How to Etch Wine Glasses
We can’t wait to show you how to etch wine glasses. It’s so easy, especially with the help of your die cutting machine. Etching on glass allows you to add a design that is permanent. Yes, permanent!
More and more people are getting into etching and we’re really excited about that because etching glass is so much fun! We will show you how to make stencils with Cricut and then use those stencils so you can stencil glass at home.
Want to add vinyl to your wine glasses instead? We’ll show you how!
How to Etch Wine Glasses
We will give you all of the etching tips and tricks you need to have a successful etching beginner project.

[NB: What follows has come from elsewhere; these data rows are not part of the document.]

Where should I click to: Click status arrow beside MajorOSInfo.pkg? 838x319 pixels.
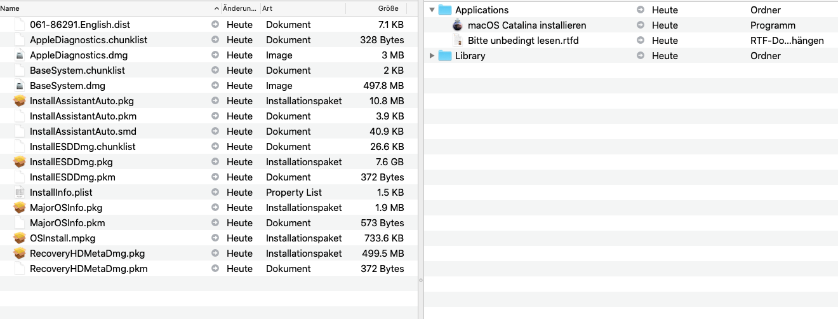click(215, 208)

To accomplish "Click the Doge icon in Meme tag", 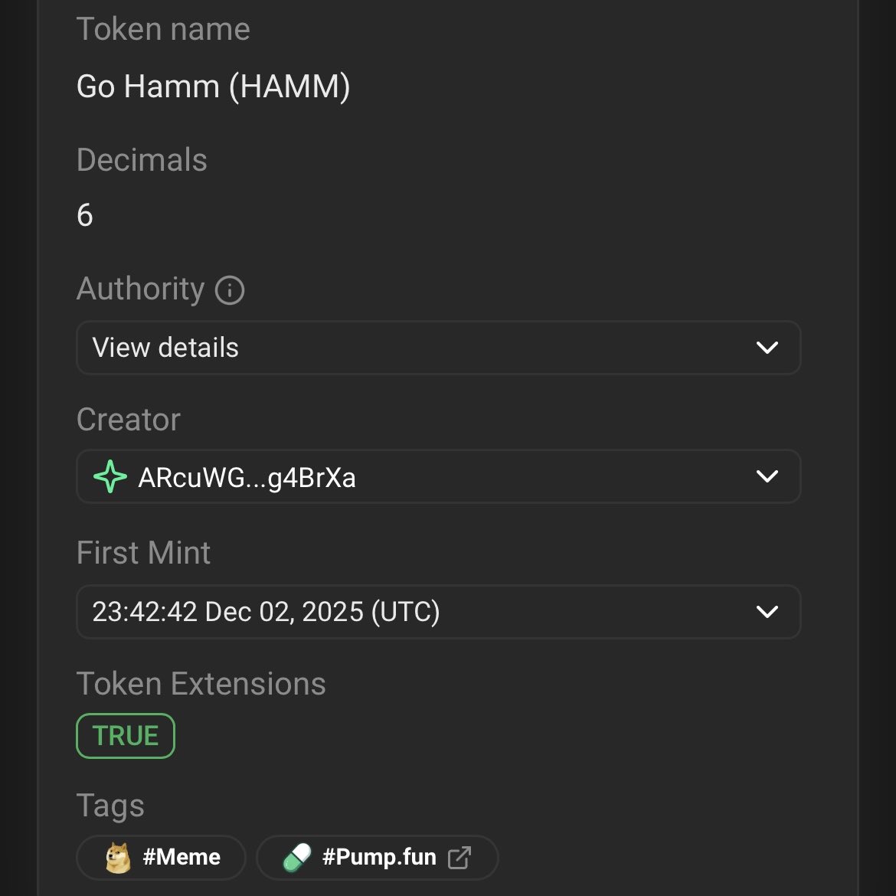I will click(x=118, y=857).
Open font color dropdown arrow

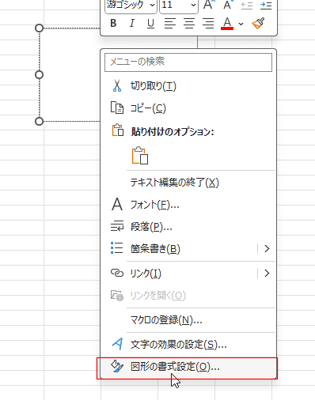coord(241,24)
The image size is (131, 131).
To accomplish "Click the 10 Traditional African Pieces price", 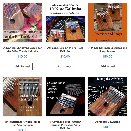I will coord(23,130).
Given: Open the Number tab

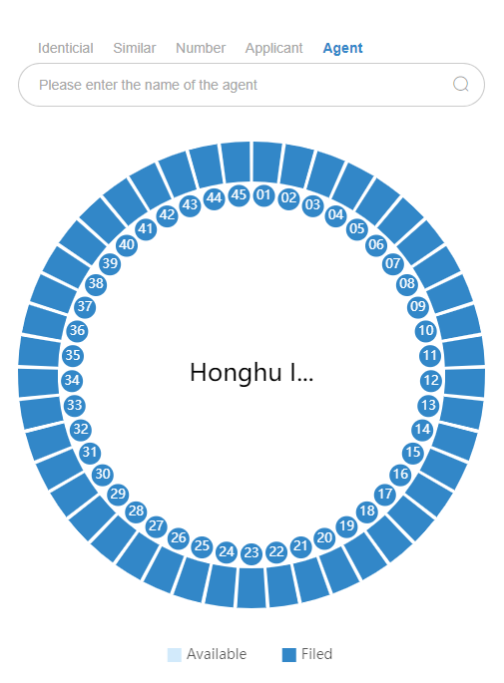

This is also a fun Cricut tutorial about how to make stencils too!
Materials we’re using:
- Etchall Etching Cream
- Vinyl Gloves
- Alcohol Pump Bottles
- Masking Paper Transfer Tape
- Masking Tape
- Cricut StandardGrip Mat
- Jumbo Craft Sticks
- Wine Glasses
We are using a standard stemless wine glass for this project. It’s about 5 inches tall and holds 15 ounces.
For the vinyl, you can use any basic adhesive vinyl for the stencil. We just grab some scrap vinyl or some leftover in a color that we’re not likely to use in a future project.
When it comes to using the etching cream, please read all of the instructions that come with this product.
Be sure to put on gloves before using the etching cream. If it can eat through glass in 15 minutes, it will also eat your skin. Use with care.
Creating the stencil:
To create our design, we have pulled in 2 cut files and welded them together. We measured the wine glass to determine how large we wanted the design to be and sized it to fit the glass.
We are using the Camper cut file and the Happy Camper cut file from here on Makers Gonna Learn.
Since we’re using regular vinyl as a stencil, we don’t need to mirror. We do want some extra space around our design though to allow space to put on the etching cream without worry. We like about 1/2 to 1 inch around our design.
Cut out your stencil with your Cricut machine.
Remember to burnish the vinyl to the mat before weeding.
You’re going to weed the opposite parts that you usually do. Remember, this is being used as a stencil. So, you want to weed away anything where the etching cream will be doing its job.
Apply the transfer tape. Burnish.
Flip mat over and remove the mat from the vinyl. Burnish again from the back to ensure that you’ve got really good adhesion.
Applying the stencil:
It’s really important to place your stencil on a clean surface. Use rubbing alcohol on a paper towel to clean away any oils from your fingers, dust, and debris that can not only interfere with your stencil sticking well, but can also interfere with the etching process.
Since we’re placing the vinyl onto a curved surface, we are cutting slits all around the design. Be sure not to cut into or too close to your design as you don’t want any etching cream seeping under.
Place your design on the glass. As we place it, we like to push from the center out to remove any bubbles.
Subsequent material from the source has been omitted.